古い坂と地域資料館、街道の分岐、里山、市の記憶、港の鉄橋をつなぎ、静けさの中に残る生活と産業の時間をたどった。

小古曽から歩き始めると、最初に現れたのは大きな観光地ではなく、傾きのある坂だった。杖衝坂の石碑は控えめで、伝承を声高に説明しない。その近くのうつべ町かど博物館では、縄文土器や須恵器が民家の中に並び、土地の記憶が生活の延長で守られていることに気づいた。日永の追分で道が二つに分かれると、旅の方向も少し変わった。南部丘陵公園では木立の間に街の音が薄まり、歩くこと自体が休憩になった。そこから市街地へ戻り、博物館で公害と環境の歴史を見た。静かな旅を求めていたはずなのに、静けさは煙や工場を忘れることではなく、それらを含んだ時間を受け止めることだと分かった。最後の末広橋梁では、港の風と鉄の構造が重なった。動かない景色の中にも、船を通すための働きが眠っている。帰り道は、最初より少しだけ音の聞き分けができるようになっていた。

この旅の足跡

  1. 坂の途中に石碑だけが静かに立っていた。杖を頼りに進んだ古い伝承が、車の音の中でも地形の傾きを残している。
  2. 東海道沿いの民家が小さな博物館になり、縄文土器や須恵器が地域の手渡しで集まっている。大きさより、暮らしの近さに驚いた。
  3. 日永の追分では東海道と伊勢街道が分かれる。道標の前に立つと、行き先を選ぶことより、分岐を何度も通った人の気配が残っている気がした。
  4. 南部丘陵公園は里山を生かした南北二つのゾーンを持つ。

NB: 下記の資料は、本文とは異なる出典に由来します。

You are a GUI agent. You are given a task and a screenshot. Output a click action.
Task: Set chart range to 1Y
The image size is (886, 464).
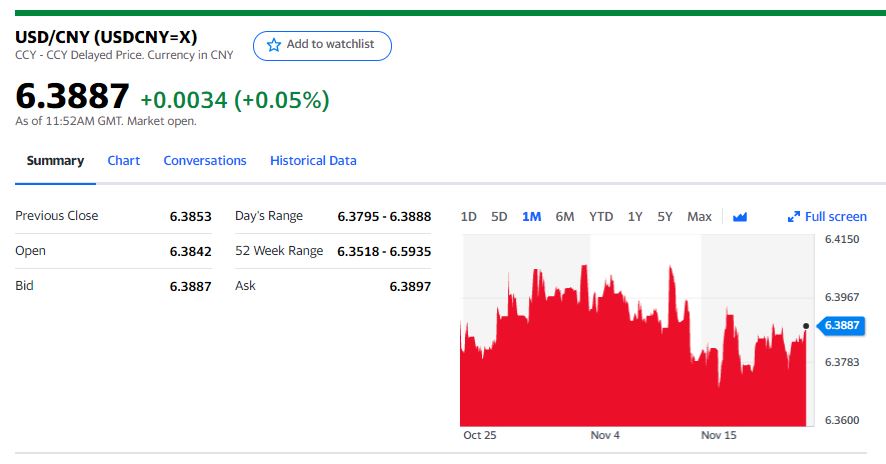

広さのわりに音が散り、木立の向こうで街が薄くなる瞬間があった。
  5. 四日市市立博物館では常設展示と公害・環境未来館が町の時間を重ねている。明るい展示室なのに、見えない煙の記憶が足元に残った。
  6. 末広橋梁は旧四日市港駅の鉄道橋として港に残る。船のために動く橋という仕組みに、風景が今も働いているような不思議さを覚えた。